### TASK STATEMENT
Write out exactly the lines below that run from the one containing "Task: Open the SQL Editor menu" through the one containing "Click the words", both included, with no other lines.

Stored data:
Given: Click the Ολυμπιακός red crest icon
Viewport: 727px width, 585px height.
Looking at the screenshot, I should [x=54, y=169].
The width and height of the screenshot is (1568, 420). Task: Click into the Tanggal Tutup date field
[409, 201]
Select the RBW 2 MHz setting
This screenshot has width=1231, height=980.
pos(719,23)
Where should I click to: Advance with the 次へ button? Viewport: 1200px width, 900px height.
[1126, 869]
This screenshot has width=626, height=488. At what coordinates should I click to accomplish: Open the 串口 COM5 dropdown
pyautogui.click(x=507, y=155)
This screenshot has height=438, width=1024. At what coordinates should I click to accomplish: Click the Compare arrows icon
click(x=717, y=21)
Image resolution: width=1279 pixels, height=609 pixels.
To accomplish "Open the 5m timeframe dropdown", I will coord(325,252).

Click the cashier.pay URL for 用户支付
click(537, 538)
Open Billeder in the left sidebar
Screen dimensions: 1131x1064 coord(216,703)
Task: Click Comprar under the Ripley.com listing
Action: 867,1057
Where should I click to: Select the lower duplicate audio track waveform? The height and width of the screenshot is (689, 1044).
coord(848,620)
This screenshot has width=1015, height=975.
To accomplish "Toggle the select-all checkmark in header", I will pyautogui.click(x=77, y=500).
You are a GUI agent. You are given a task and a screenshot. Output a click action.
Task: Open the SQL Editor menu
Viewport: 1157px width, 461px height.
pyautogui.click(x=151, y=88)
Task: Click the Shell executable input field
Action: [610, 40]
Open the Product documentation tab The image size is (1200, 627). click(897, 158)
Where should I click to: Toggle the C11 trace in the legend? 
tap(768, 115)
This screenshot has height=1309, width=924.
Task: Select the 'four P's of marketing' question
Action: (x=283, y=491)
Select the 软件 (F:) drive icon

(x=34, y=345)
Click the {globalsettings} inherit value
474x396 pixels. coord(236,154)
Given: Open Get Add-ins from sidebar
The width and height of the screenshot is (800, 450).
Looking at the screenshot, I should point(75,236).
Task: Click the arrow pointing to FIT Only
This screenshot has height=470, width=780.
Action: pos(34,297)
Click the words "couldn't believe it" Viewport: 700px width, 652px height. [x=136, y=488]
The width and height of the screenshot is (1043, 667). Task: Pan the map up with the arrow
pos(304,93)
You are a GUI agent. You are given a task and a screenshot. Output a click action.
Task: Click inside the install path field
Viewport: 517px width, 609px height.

### SOLUTION TO THIS TASK
Task: Open the SQL Editor menu
Viewport: 1157px width, 461px height.
pyautogui.click(x=151, y=88)
Task: Click the Shell executable input field
Action: [610, 40]
Open the Product documentation tab The image size is (1200, 627). click(897, 158)
Where should I click to: Toggle the C11 trace in the legend? 
tap(768, 115)
This screenshot has height=1309, width=924.
Task: Select the 'four P's of marketing' question
Action: (x=283, y=491)
Select the 软件 (F:) drive icon

(x=34, y=345)
Click the {globalsettings} inherit value
474x396 pixels. coord(236,154)
Given: Open Get Add-ins from sidebar
The width and height of the screenshot is (800, 450).
Looking at the screenshot, I should point(75,236).
Task: Click the arrow pointing to FIT Only
This screenshot has height=470, width=780.
Action: pos(34,297)
Click the words "couldn't believe it" Viewport: 700px width, 652px height. [x=136, y=488]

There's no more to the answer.